## Source records:
============

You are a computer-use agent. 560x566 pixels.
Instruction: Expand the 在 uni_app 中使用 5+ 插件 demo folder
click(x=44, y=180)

============

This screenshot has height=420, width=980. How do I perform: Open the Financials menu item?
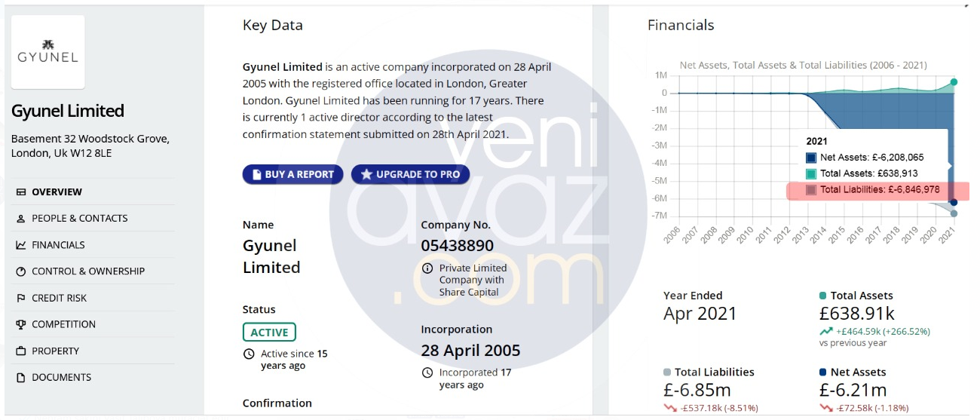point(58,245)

============

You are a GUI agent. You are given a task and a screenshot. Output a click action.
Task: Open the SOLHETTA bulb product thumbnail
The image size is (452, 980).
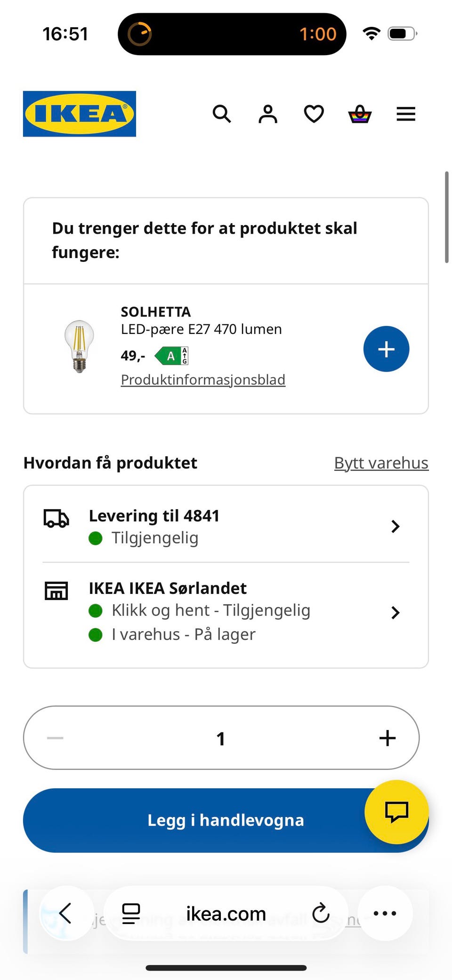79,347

============

## Instructions for the task:
Reproduce each line from the listing above that includes the word "agent".

## Written answer:
You are a computer-use agent. 560x566 pixels.
You are a GUI agent. You are given a task and a screenshot. Output a click action.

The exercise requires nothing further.